Output the entries verbatim, including every line.

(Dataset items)
####

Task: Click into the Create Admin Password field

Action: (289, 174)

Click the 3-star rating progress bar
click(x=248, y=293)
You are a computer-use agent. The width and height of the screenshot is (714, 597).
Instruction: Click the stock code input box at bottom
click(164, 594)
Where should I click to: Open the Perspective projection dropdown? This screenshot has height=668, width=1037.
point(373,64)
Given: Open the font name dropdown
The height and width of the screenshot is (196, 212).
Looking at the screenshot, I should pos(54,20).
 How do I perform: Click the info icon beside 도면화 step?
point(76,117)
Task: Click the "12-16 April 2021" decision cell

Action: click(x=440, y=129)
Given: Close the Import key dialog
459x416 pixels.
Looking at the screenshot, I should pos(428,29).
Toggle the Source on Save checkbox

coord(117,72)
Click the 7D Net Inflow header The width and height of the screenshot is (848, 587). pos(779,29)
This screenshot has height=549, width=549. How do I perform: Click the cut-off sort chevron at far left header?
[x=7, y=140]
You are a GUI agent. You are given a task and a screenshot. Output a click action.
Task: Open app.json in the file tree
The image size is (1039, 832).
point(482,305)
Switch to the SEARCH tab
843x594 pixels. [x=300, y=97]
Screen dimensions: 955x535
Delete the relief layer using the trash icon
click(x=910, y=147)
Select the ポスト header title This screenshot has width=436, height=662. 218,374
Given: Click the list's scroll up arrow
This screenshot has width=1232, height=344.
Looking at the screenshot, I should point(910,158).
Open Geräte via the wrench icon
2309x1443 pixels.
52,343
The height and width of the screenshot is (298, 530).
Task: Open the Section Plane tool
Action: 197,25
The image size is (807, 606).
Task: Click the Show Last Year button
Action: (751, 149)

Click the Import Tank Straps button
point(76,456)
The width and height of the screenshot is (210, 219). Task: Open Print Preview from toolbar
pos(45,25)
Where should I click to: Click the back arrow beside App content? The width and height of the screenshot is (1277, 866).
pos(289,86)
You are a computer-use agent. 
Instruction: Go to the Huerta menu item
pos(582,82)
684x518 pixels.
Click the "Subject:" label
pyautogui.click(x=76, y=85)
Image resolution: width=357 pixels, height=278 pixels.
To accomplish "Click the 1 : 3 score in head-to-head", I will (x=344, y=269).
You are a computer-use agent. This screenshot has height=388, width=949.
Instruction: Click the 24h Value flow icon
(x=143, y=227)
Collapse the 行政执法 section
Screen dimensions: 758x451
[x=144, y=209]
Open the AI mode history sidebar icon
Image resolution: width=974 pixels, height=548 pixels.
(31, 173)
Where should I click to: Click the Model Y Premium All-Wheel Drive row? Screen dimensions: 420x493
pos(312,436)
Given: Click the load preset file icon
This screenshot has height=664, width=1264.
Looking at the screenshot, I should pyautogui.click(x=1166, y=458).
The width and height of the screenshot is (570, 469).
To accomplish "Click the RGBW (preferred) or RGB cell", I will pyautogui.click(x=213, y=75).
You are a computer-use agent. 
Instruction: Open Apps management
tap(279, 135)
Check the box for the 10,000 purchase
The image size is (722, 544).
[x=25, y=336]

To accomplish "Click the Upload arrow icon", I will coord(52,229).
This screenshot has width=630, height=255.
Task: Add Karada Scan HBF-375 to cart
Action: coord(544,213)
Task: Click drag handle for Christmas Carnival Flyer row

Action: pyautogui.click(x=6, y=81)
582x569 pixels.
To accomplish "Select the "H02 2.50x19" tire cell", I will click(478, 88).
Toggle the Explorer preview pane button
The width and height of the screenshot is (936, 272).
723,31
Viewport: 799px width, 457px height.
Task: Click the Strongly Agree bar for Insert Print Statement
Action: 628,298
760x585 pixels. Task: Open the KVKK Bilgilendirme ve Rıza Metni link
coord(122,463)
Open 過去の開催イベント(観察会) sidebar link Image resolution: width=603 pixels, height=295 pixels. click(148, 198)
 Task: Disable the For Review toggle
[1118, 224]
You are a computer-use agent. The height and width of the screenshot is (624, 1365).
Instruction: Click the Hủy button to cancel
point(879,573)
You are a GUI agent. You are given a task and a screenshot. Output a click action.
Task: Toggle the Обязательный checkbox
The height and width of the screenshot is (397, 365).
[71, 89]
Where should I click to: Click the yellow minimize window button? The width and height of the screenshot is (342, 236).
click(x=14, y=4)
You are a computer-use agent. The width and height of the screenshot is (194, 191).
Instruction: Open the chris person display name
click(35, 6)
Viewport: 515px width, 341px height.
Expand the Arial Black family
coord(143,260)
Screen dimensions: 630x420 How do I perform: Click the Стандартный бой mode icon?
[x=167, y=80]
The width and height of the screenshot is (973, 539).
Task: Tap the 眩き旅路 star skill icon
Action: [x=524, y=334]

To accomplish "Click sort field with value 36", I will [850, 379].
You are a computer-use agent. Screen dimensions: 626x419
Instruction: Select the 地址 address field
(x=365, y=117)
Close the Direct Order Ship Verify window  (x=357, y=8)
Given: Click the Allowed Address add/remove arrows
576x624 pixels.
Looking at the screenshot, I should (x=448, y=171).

####

**WRITTEN REPLY**.
Task: Click into the Create Admin Password field

Action: (289, 174)

Click the 3-star rating progress bar
click(x=248, y=293)
You are a computer-use agent. The width and height of the screenshot is (714, 597).
Instruction: Click the stock code input box at bottom
click(164, 594)
Where should I click to: Open the Perspective projection dropdown? This screenshot has height=668, width=1037.
point(373,64)
Given: Open the font name dropdown
The height and width of the screenshot is (196, 212).
Looking at the screenshot, I should pos(54,20).
 How do I perform: Click the info icon beside 도면화 step?
point(76,117)
Task: Click the "12-16 April 2021" decision cell

Action: click(x=440, y=129)
Given: Close the Import key dialog
459x416 pixels.
Looking at the screenshot, I should pos(428,29).
Toggle the Source on Save checkbox

coord(117,72)
Click the 7D Net Inflow header The width and height of the screenshot is (848, 587). pos(779,29)
This screenshot has height=549, width=549. How do I perform: Click the cut-off sort chevron at far left header?
[x=7, y=140]
You are a GUI agent. You are given a task and a screenshot. Output a click action.
Task: Open app.json in the file tree
The image size is (1039, 832).
point(482,305)
Switch to the SEARCH tab
843x594 pixels. [x=300, y=97]
Screen dimensions: 955x535
Delete the relief layer using the trash icon
click(x=910, y=147)
Select the ポスト header title This screenshot has width=436, height=662. 218,374
Given: Click the list's scroll up arrow
This screenshot has width=1232, height=344.
Looking at the screenshot, I should point(910,158).
Open Geräte via the wrench icon
2309x1443 pixels.
52,343
The height and width of the screenshot is (298, 530).
Task: Open the Section Plane tool
Action: 197,25
The image size is (807, 606).
Task: Click the Show Last Year button
Action: (751, 149)

Click the Import Tank Straps button
point(76,456)
The width and height of the screenshot is (210, 219). Task: Open Print Preview from toolbar
pos(45,25)
Where should I click to: Click the back arrow beside App content? The width and height of the screenshot is (1277, 866).
pos(289,86)
You are a computer-use agent. 
Instruction: Go to the Huerta menu item
pos(582,82)
684x518 pixels.
Click the "Subject:" label
pyautogui.click(x=76, y=85)
Image resolution: width=357 pixels, height=278 pixels.
To accomplish "Click the 1 : 3 score in head-to-head", I will (x=344, y=269).
You are a computer-use agent. This screenshot has height=388, width=949.
Instruction: Click the 24h Value flow icon
(x=143, y=227)
Collapse the 行政执法 section
Screen dimensions: 758x451
[x=144, y=209]
Open the AI mode history sidebar icon
Image resolution: width=974 pixels, height=548 pixels.
(31, 173)
Where should I click to: Click the Model Y Premium All-Wheel Drive row? Screen dimensions: 420x493
pos(312,436)
Given: Click the load preset file icon
This screenshot has height=664, width=1264.
Looking at the screenshot, I should pyautogui.click(x=1166, y=458).
The width and height of the screenshot is (570, 469).
To accomplish "Click the RGBW (preferred) or RGB cell", I will pyautogui.click(x=213, y=75).
You are a computer-use agent. 
Instruction: Open Apps management
tap(279, 135)
Check the box for the 10,000 purchase
The image size is (722, 544).
[x=25, y=336]

To accomplish "Click the Upload arrow icon", I will coord(52,229).
This screenshot has width=630, height=255.
Task: Add Karada Scan HBF-375 to cart
Action: coord(544,213)
Task: Click drag handle for Christmas Carnival Flyer row

Action: pyautogui.click(x=6, y=81)
582x569 pixels.
To accomplish "Select the "H02 2.50x19" tire cell", I will click(478, 88).
Toggle the Explorer preview pane button
The width and height of the screenshot is (936, 272).
723,31
Viewport: 799px width, 457px height.
Task: Click the Strongly Agree bar for Insert Print Statement
Action: 628,298
760x585 pixels. Task: Open the KVKK Bilgilendirme ve Rıza Metni link
coord(122,463)
Open 過去の開催イベント(観察会) sidebar link Image resolution: width=603 pixels, height=295 pixels. click(148, 198)
 Task: Disable the For Review toggle
[1118, 224]
You are a computer-use agent. The height and width of the screenshot is (624, 1365).
Instruction: Click the Hủy button to cancel
point(879,573)
You are a GUI agent. You are given a task and a screenshot. Output a click action.
Task: Toggle the Обязательный checkbox
The height and width of the screenshot is (397, 365).
[71, 89]
Where should I click to: Click the yellow minimize window button? The width and height of the screenshot is (342, 236).
click(x=14, y=4)
You are a computer-use agent. The width and height of the screenshot is (194, 191).
Instruction: Open the chris person display name
click(35, 6)
Viewport: 515px width, 341px height.
Expand the Arial Black family
coord(143,260)
Screen dimensions: 630x420 How do I perform: Click the Стандартный бой mode icon?
[x=167, y=80]
The width and height of the screenshot is (973, 539).
Task: Tap the 眩き旅路 star skill icon
Action: [x=524, y=334]

To accomplish "Click sort field with value 36", I will [850, 379].
You are a computer-use agent. Screen dimensions: 626x419
Instruction: Select the 地址 address field
(x=365, y=117)
Close the Direct Order Ship Verify window  (x=357, y=8)
Given: Click the Allowed Address add/remove arrows
576x624 pixels.
Looking at the screenshot, I should (x=448, y=171).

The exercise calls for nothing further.